En voyant cet ouvrage, je me suis dit « encore un énième livre sur l’intestin » ! En effet, depuis l’an dernier et l’immense succès du Charme discret de l’intestin de Giulia Enders, on voit fleurir les ouvrages sur ce sujet. Et pourtant, j’ai voulu lire celui-ci, puisqu’il a été écrit par un scientifique japonais, et que le sous-titre m’inspirait et m’intriguait : « La méthode japonaise pour ouvrir les voies de l’intuition, retrouver l’énergie vitale et renouer avec le moi profond ». Je n’étais pas sûr d’en parler sur le blog, mais j’ai apprécié ma lecture et j’y ai trouvé des points intéressants, donc je partage ça avec vous !

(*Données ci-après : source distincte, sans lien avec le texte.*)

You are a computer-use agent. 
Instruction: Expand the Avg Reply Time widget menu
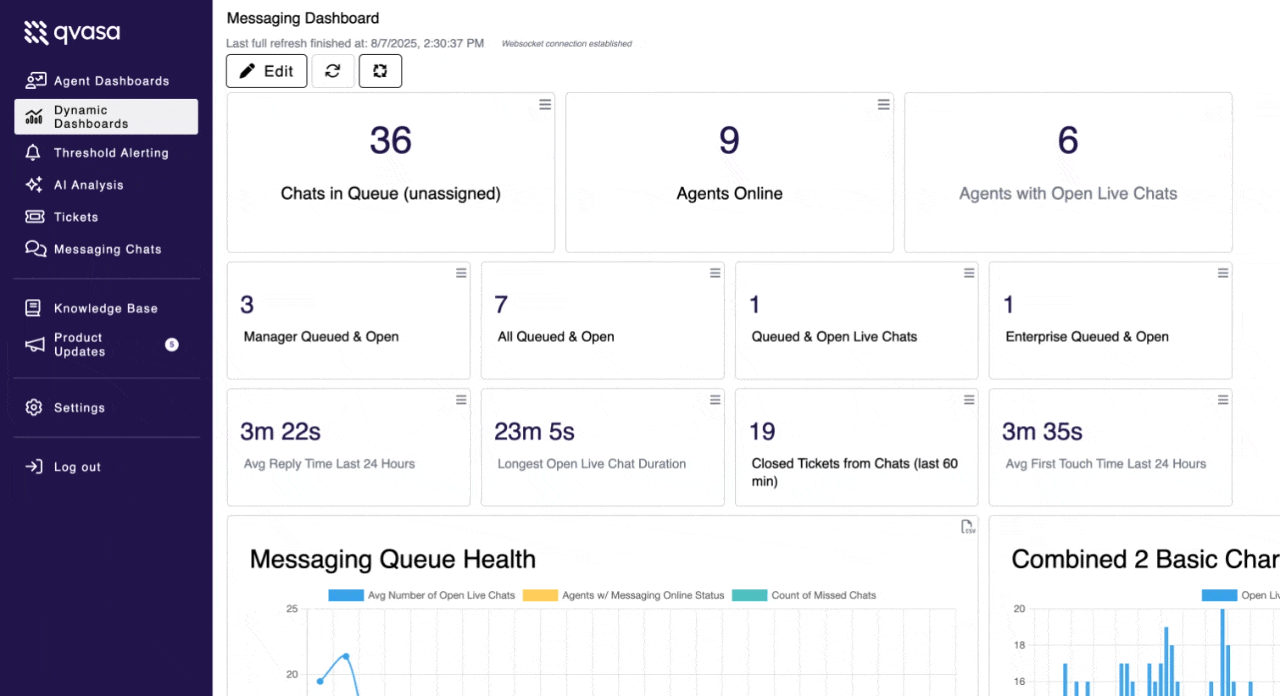tap(461, 399)
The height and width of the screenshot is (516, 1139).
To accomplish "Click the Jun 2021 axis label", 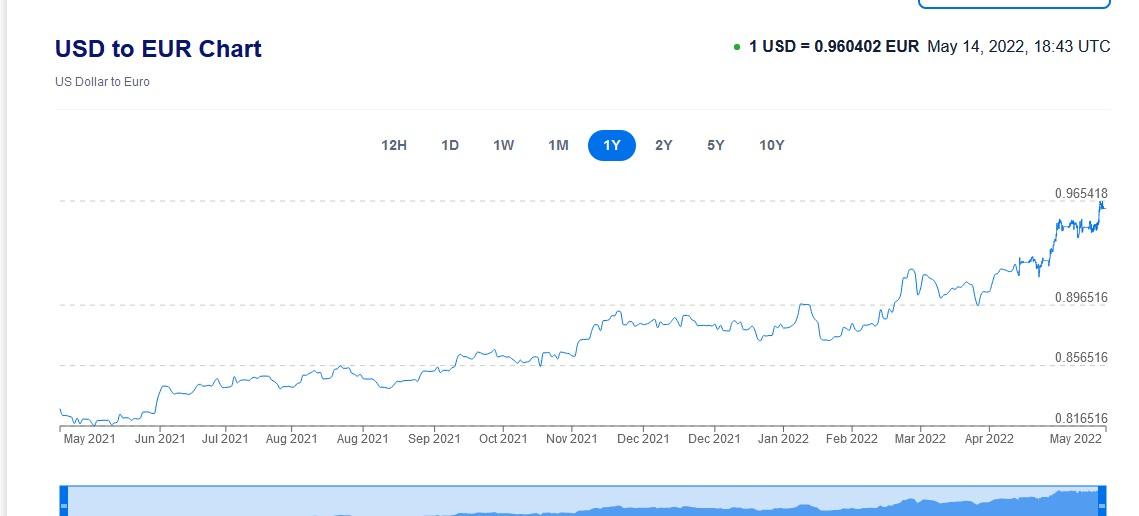I will pyautogui.click(x=160, y=438).
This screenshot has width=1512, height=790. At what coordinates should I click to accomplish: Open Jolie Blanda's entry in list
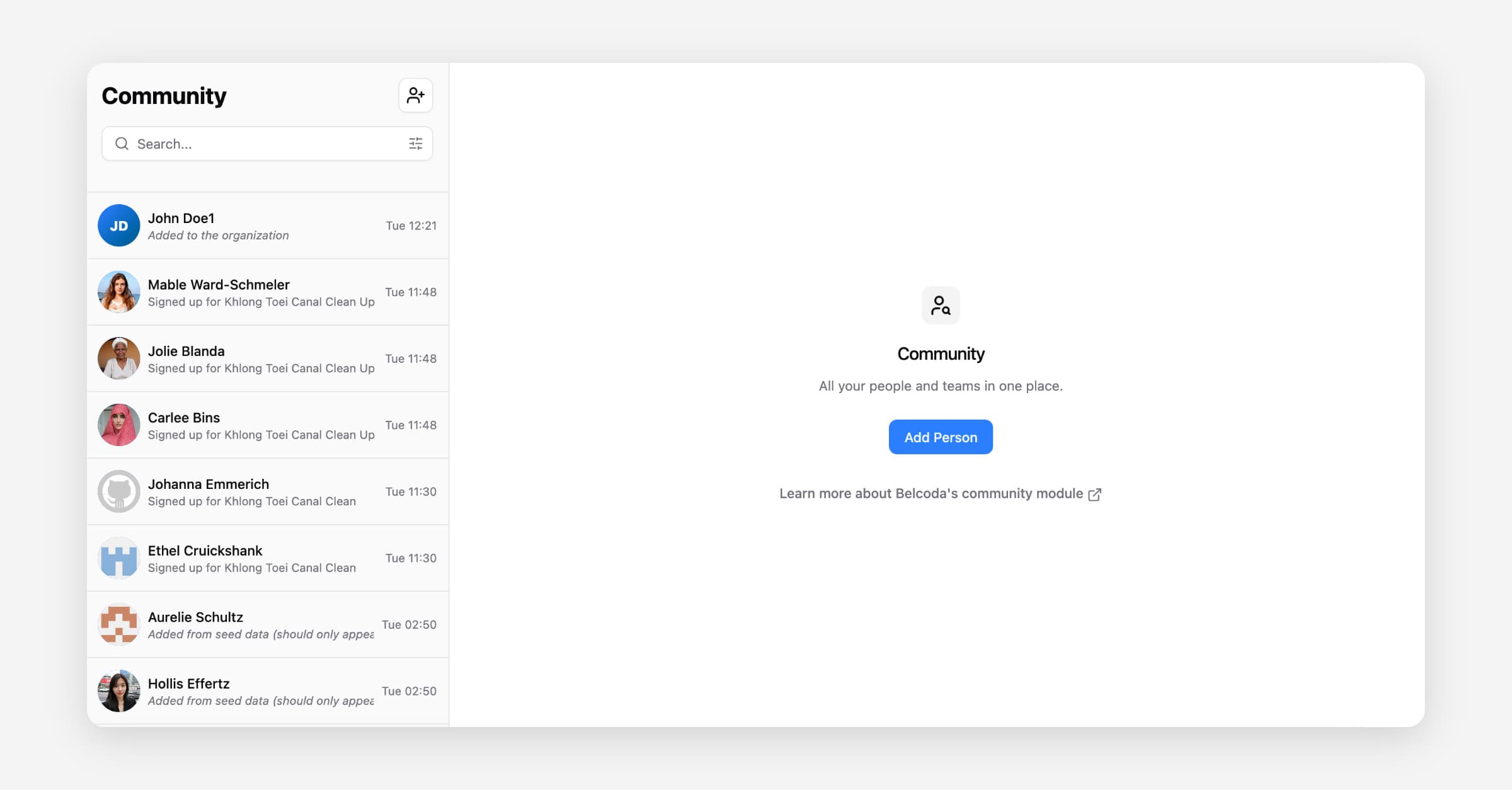tap(261, 359)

« Un repas constitué de céréales raffinées et de viande n’apporte rien en comparaison d’un repas inspiré des traditions culinaires japonaises ancestrales. »

Ce livre va vous donner quelques astuces pour retrouver le bien-être grâce à la santé de vos intestins. L’intestin est en effet le centre de notre corps, c’est lui qui va nous faire nous sentir bien et qui va avoir un réel impact sur nos émotions (jusque là, rien de nouveau si vous avez lu d’autres ouvrages sur le sujet). Le propos global est plutôt simple : il faut repenser toute notre logique d’alimentation, puisque ce que nous mangeons aujourd’hui est trop transformé et trop tourné autour de la viande. On a droit de plus à quelques petits conseils à appliquer au quotidien pour se sentir mieux dans notre corps. Mais la partie qui m’a le plus intéressé, et qui a fait que j’ai souhaité partager ce livre avec vous, c’est le deuxième chapitre sur « les repas de Musashi Miyamoto », l’un des personnages emblématiques du Japon, et des ses contemporains. En effet, à l’époque, les bushi et les samouraï étaient plus puissants, et cela était dû en très grande partie à leur alimentation. On découvre ainsi ce qui fait la différence entre l’époque Edo (1600-1868) et aujourd’hui, notamment depuis que les Japonais sont passés du riz complet au riz blanc, depuis le développement de la viande, l’apparition du pain… Et on enchaîne sur le régime japonais dont on a beaucoup à apprendre. Un sujet qui m’intéresse beaucoup et qui ne s’applique pas uniquement aux Japonais, on peut le suivre partout pour avoir des intestins plus sains, et donc une vie plus agréable.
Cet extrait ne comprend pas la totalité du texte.